Borrell’s trip was ill-timed and badly advised given European outrage over the attempted murder of Russian opposition leader Alexei Navalny, his jailing on trumped-up charges and the clampdown on subsequent mass protests across the country. There was no clear purpose for it. At an embarrassing press conference, the EU foreign policy chief handed the Kremlin a propaganda opportunity by lauding Russia’s coronavirus vaccine while criticising US policy on Cuba. He failed to hold his own against Sergei Lavrov, Russia’s foreign minister. The debacle further dented the credibility of the European Commission, of which Borrell is vice-president, after its flawed handling of vaccine procurements.

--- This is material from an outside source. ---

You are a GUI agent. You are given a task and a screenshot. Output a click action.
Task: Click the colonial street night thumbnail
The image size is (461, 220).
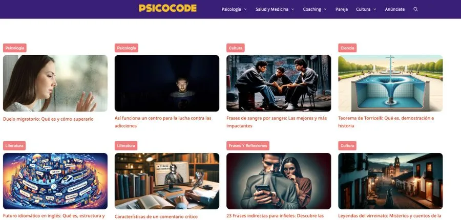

When Russia needed to see European strength it was shown weakness. Behind Borrell’s mishaps, there is an absence of EU strategy on dealing with the Kremlin. The union’s commendable resolution to maintain economic sanctions following Moscow’s annexation of Crimea and its war in eastern Ukraine has become an excuse for inaction on anything else. The EU is deeply divided about inflicting further financial punishment. Berlin seems determined not to sacrifice the Nord Stream 2 pipeline bringing Russian gas to Europe. Borrell went to Moscow with no stick and half a carrot. French president Emmanuel Macron tried to reboot relations with Russia 18 months ago, irritating other EU capitals with his unilateral initiative. Unsurprisingly, it proved a flop, with the Kremlin giving nothing in return. This latest outreach has added ignominy to that failure.

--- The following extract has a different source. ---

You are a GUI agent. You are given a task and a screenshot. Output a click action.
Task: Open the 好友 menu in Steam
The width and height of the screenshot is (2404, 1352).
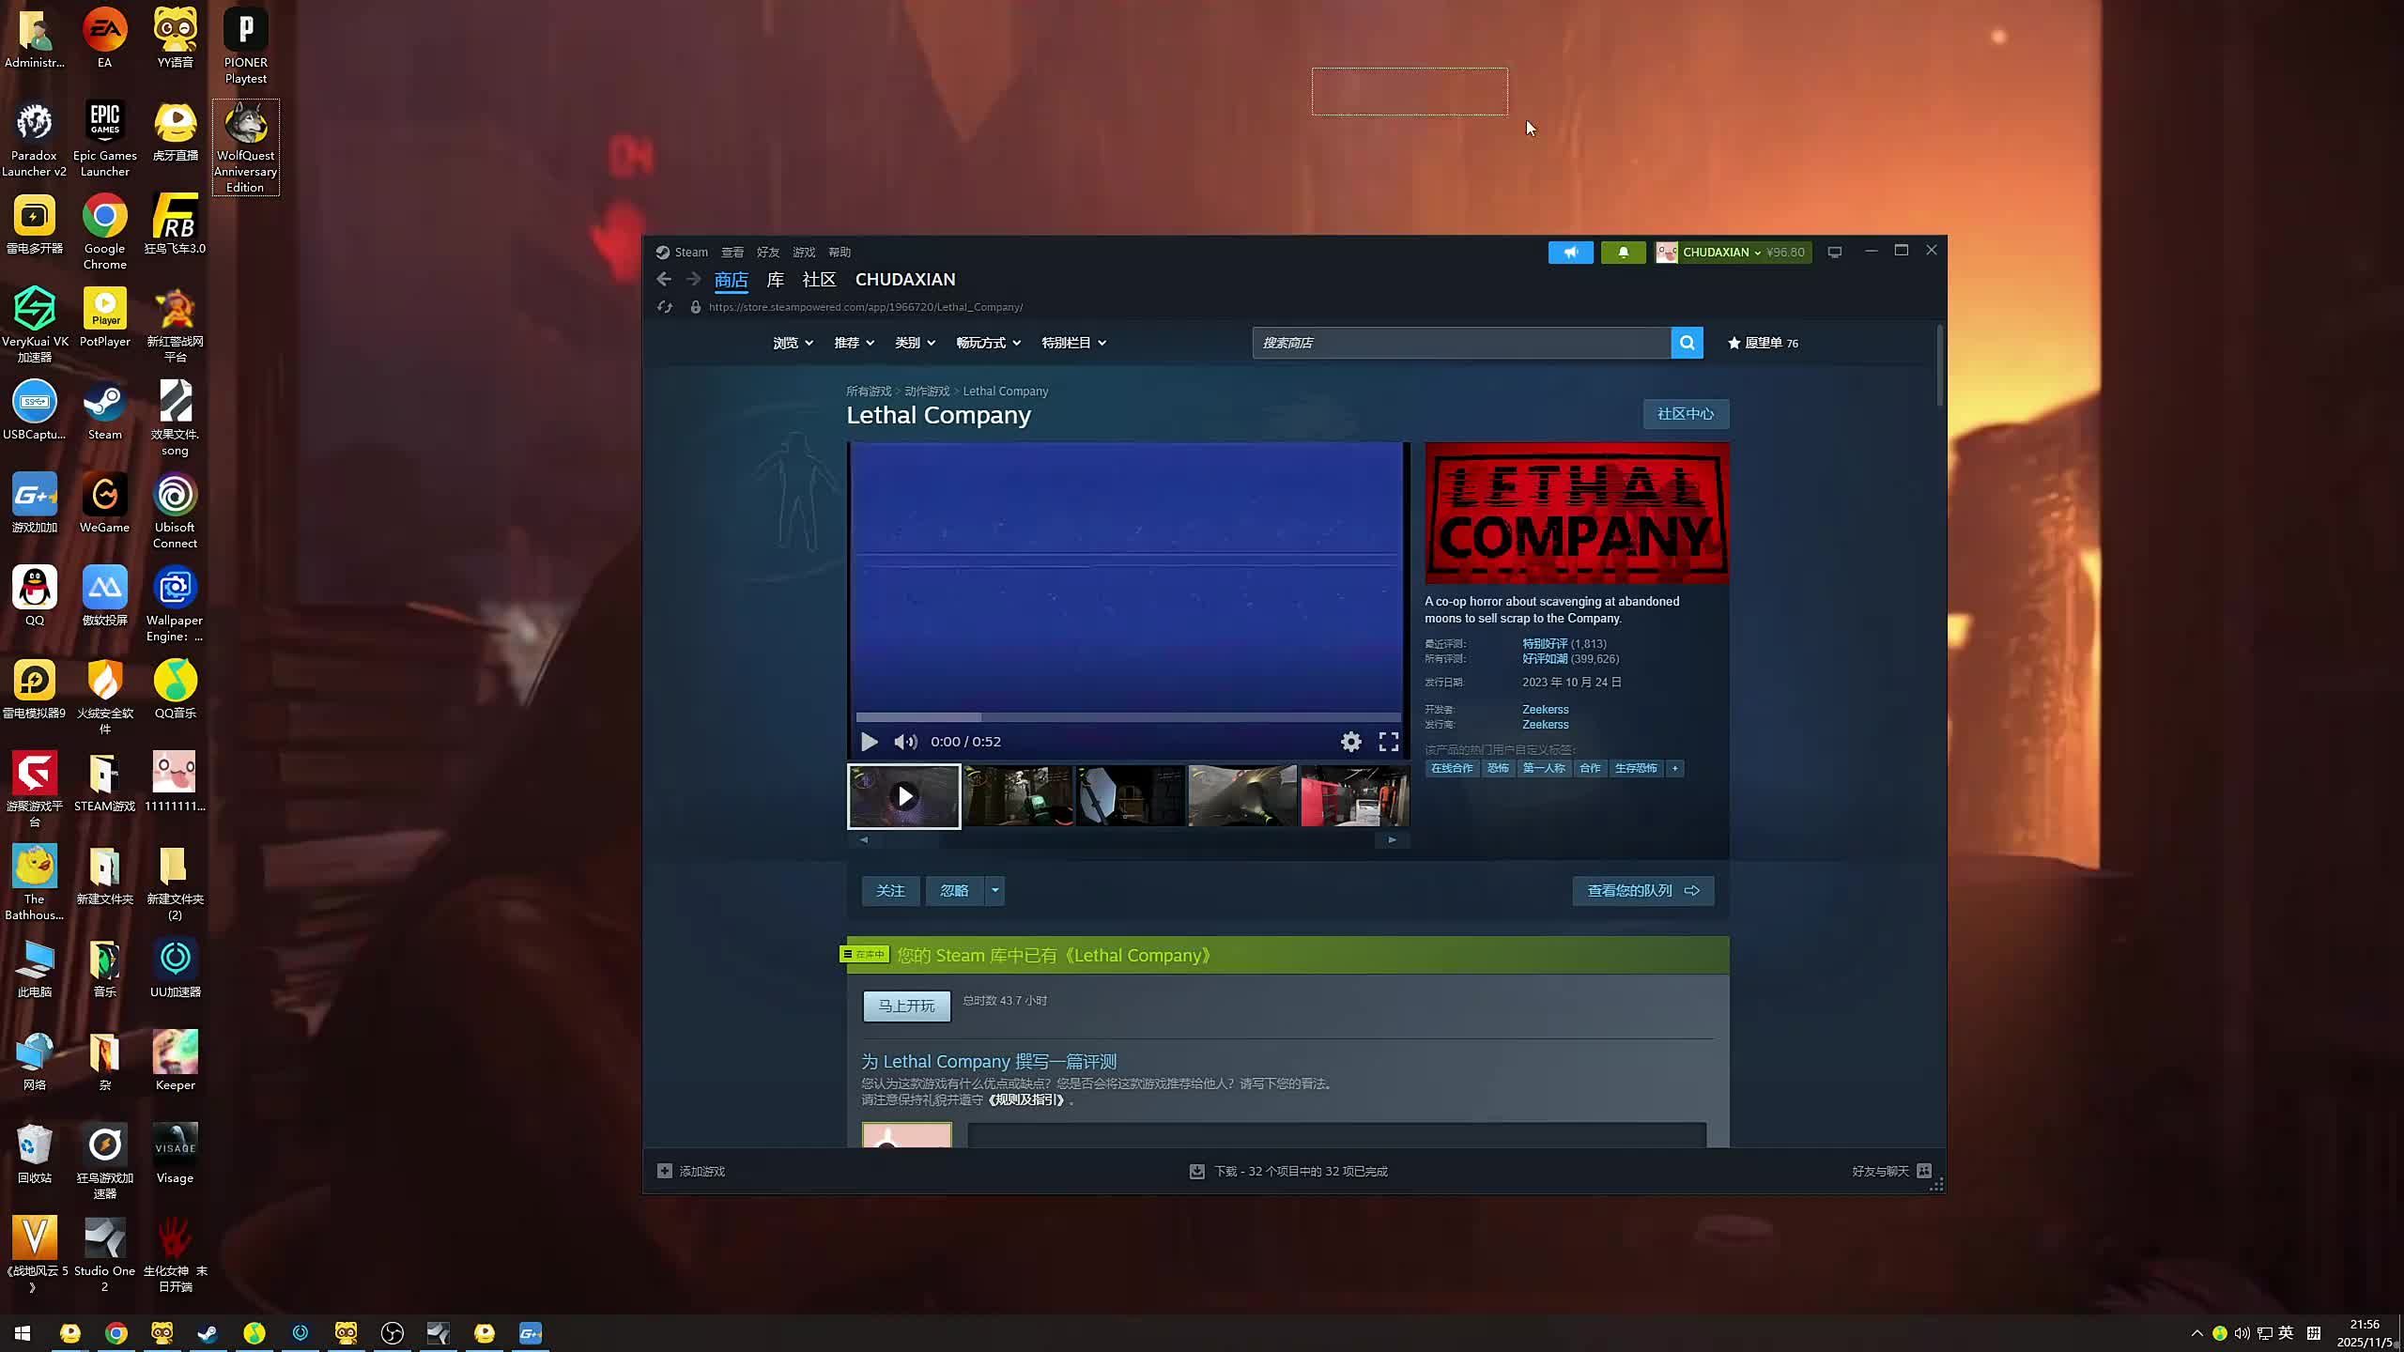[768, 252]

The European External Action Service, Borrell’s department, is an embryonic foreign ministry for the EU. At this rate it will remain embryonic. It played a central role in brokering the 2015 Iran nuclear deal, parlaying European unity into real diplomatic influence. It was the service’s first big achievement. And the last one. The EU’s member states are largely to blame. They have a habit of appointing foreign policy chiefs who will not become too powerful.

Borrell is a veteran politician with a candour that is sometimes refreshing but can also lead him into trouble. He has tried to carve out a role that goes beyond the lowest-common-denominator policymaking that will be a feature of the EU as long as governments can wield a national veto. He is trying to give substance to the EU’s ambition for “strategic autonomy” but does not necessarily have the policy levers to back it up. Acting independently from Washington for the sake of it does not constitute a credible foreign policy.

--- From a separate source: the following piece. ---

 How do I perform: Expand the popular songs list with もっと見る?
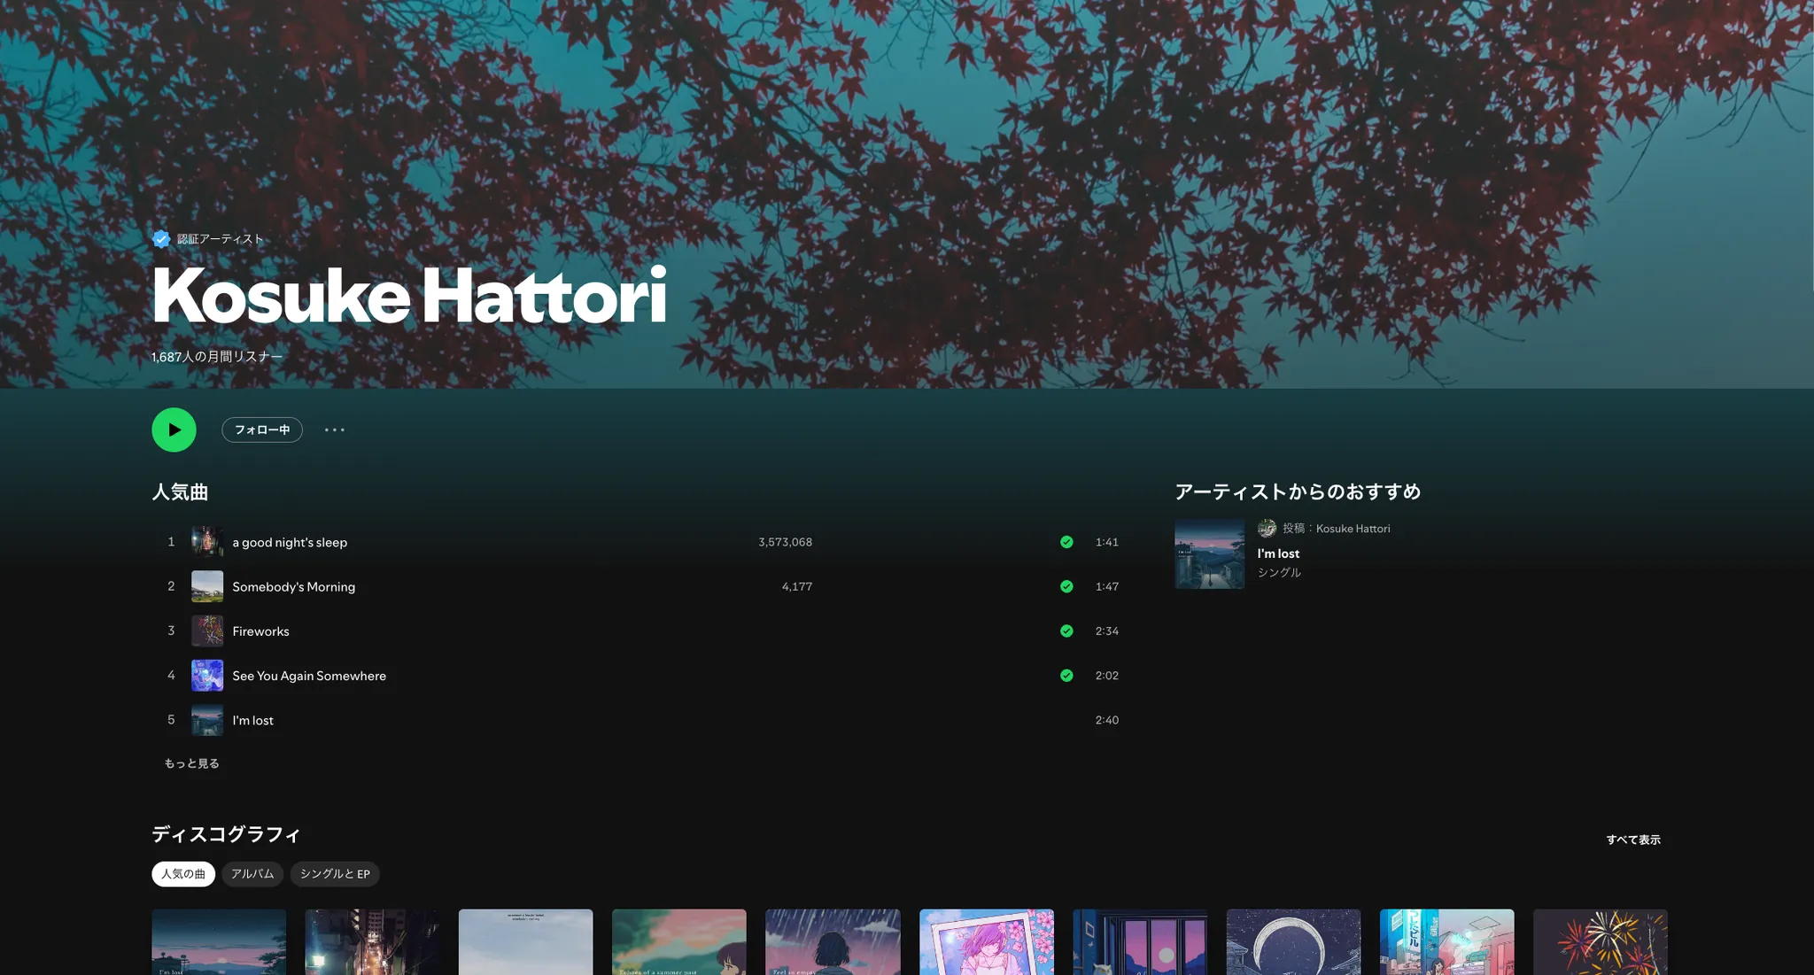pos(190,762)
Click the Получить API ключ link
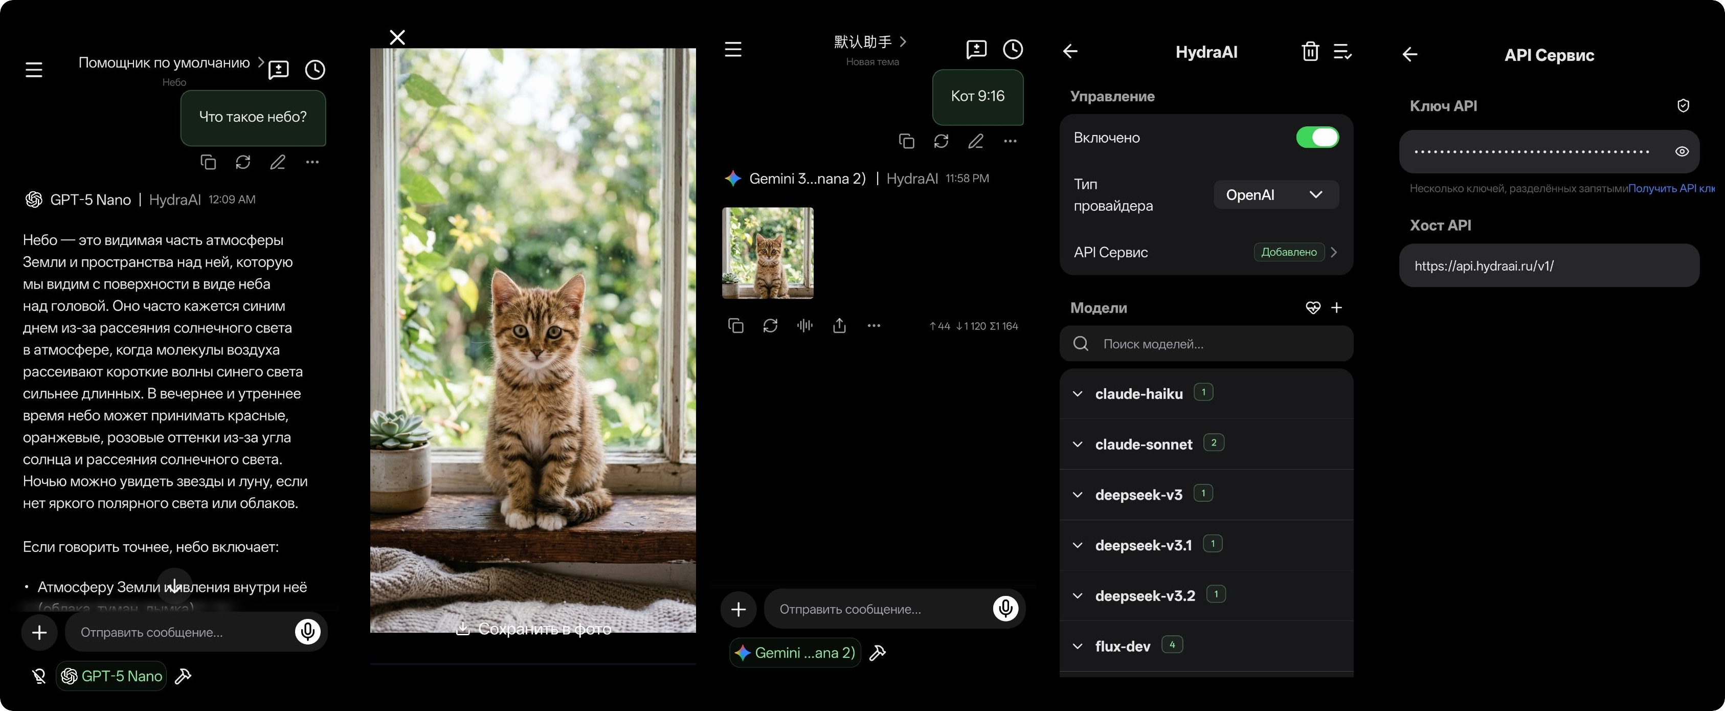 pyautogui.click(x=1670, y=188)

The EU’s real leverage stems from its policies on trade, regulation and market access. Its weakness lies in its inability to match strategic interests with economic ones. Meanwhile, the presidents of the commission and European Council are carving out bigger foreign policy roles for themselves.

Borrell described his “very complicated” trip to Moscow as a turning point for relations with Russia. If one good thing can come out of this diplomatic debacle it is that it might galvanise the EU into stronger action. By humiliating Borrell, Moscow humiliated the EU. It cannot go unanswered.